Details der Vereinbarung zwischen Stadt und Verein

Der geplante Vertrag zwischen der Stadt Leipzig und der Red Bull Betriebsanlagen GmbH sieht vor, dass das Erbbaurecht ab 2032 gilt. Die Rahmenbedingungen wurden von der Stadtspitze bereits initiiert, abschließend muss jedoch der Stadtrat noch darüber entscheiden. Die Vertragslaufzeit ist mit 32 Jahren angesetzt.

Die Höhe des sogenannten Erbbauzinses wird auf 6 Prozent des Grundstückswertes festgelegt. Dabei erfolgt die genaue Wertermittlung erst mit dem offiziellen Beginn des Erbbaurechts.

Nutzung und Bedeutung des Festplatzes Cottaweg

Der Festplatz Cottaweg erstreckt sich über rund 47.000 Quadratmeter im Stadtteil Altlindenau und erfüllt aktuell mehrere Funktionen. Bis einschließlich 2031 bleibt die Kleinmesse – ein traditionsreiches Volksfest – fester Bestandteil des Areals.

  • Das nördliche Gebäude auf dem Gelände ist denkmalgeschützt und wird vom Marktamt genutzt.
  • Im Norden des Platzes befindet sich ein Kleinspielfeld.
  • Im nordöstlichen Teil sind Container als Parkplätze für den Verein vorhanden.
  • Regelmäßig dient die Fläche bei Stadion- und Arena-Veranstaltungen als zusätzliche Parkmöglichkeit.
  • Die aktuelle Nutzung unterstreicht die multifunktionale Bedeutung des Festplatzes für den Sportbetrieb und das kulturelle Leben in Leipzig.

    Pläne für die Zukunft und weitere Entwicklungsmöglichkeiten

    In den nächsten Jahren plant die Stadt Leipzig eine umfassende Umgestaltung des Stadionumfelds, um den Standort für herausragende Sport- und Kulturevents, beispielsweise die Olympischen Spiele, zu wappnen. Der ambitionierte Fußballverein RB Leipzig hat bereits mehrfach sein Interesse an einer Nutzungserweiterung der Fläche bekundet, insbesondere zur Vergrößerung seines Trainingszentrums.

    Mit dem vorgesehenen Erbbaurecht bleiben zudem andere Nutzungsoptionen offen, was eine flexible Entwicklung des Areals auch über die Nutzung durch RB Leipzig hinaus ermöglicht.

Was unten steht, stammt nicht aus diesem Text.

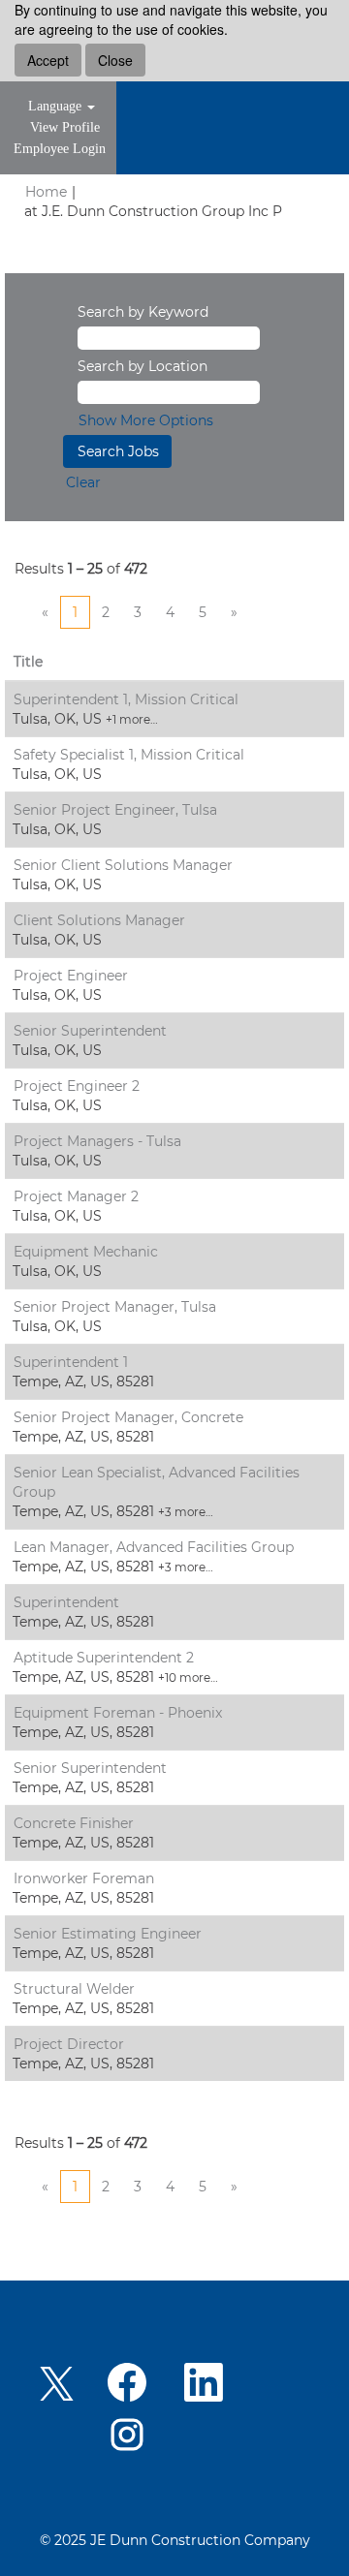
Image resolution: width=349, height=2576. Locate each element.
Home (46, 192)
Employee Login (60, 148)
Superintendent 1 (71, 1362)
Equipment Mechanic (86, 1251)
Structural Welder (74, 1989)
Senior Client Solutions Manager (123, 865)
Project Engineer (71, 975)
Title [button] (28, 661)
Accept (48, 60)
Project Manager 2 (76, 1196)
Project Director (69, 2044)
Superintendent (66, 1602)
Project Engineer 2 (77, 1086)
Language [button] (56, 106)
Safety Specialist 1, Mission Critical (129, 754)
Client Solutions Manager (99, 920)
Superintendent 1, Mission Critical (126, 699)
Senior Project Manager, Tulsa (115, 1307)
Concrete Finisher (74, 1823)
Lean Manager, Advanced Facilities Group (154, 1547)
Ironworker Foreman (84, 1878)
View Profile (65, 127)
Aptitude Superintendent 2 (104, 1657)
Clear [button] (83, 482)
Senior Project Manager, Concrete (128, 1417)
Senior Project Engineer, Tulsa (115, 810)
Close (115, 60)
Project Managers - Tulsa (97, 1141)
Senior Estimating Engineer (108, 1933)
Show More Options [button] (146, 420)
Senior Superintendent (90, 1031)
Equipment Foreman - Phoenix (118, 1713)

    Bedeutung für Leipzig und anstehende Entscheidungen

    Die Entscheidung über den Vertragsabschluss obliegt letztlich dem Leipziger Stadtrat. Durch diese Regelung bleibt der Festplatz bis 2031 für die Kleinmesse erhalten, während langfristig eine nachhaltige Weiterentwicklung des Areals unterstützt wird. Die Vereinbarung zeigt, wie Stadtentwicklung, Denkmalschutz und sportliche Perspektiven miteinander in Einklang gebracht werden können.

    Die nächsten Schritte hängen nun von der abschließenden politischen Bewertung und Zustimmung durch den Stadtrat ab. Der Ausgang dieser Entscheidung wird maßgeblich bestimmen, wie sich der Bereich um den Cottaweg künftig weiterentwickeln kann.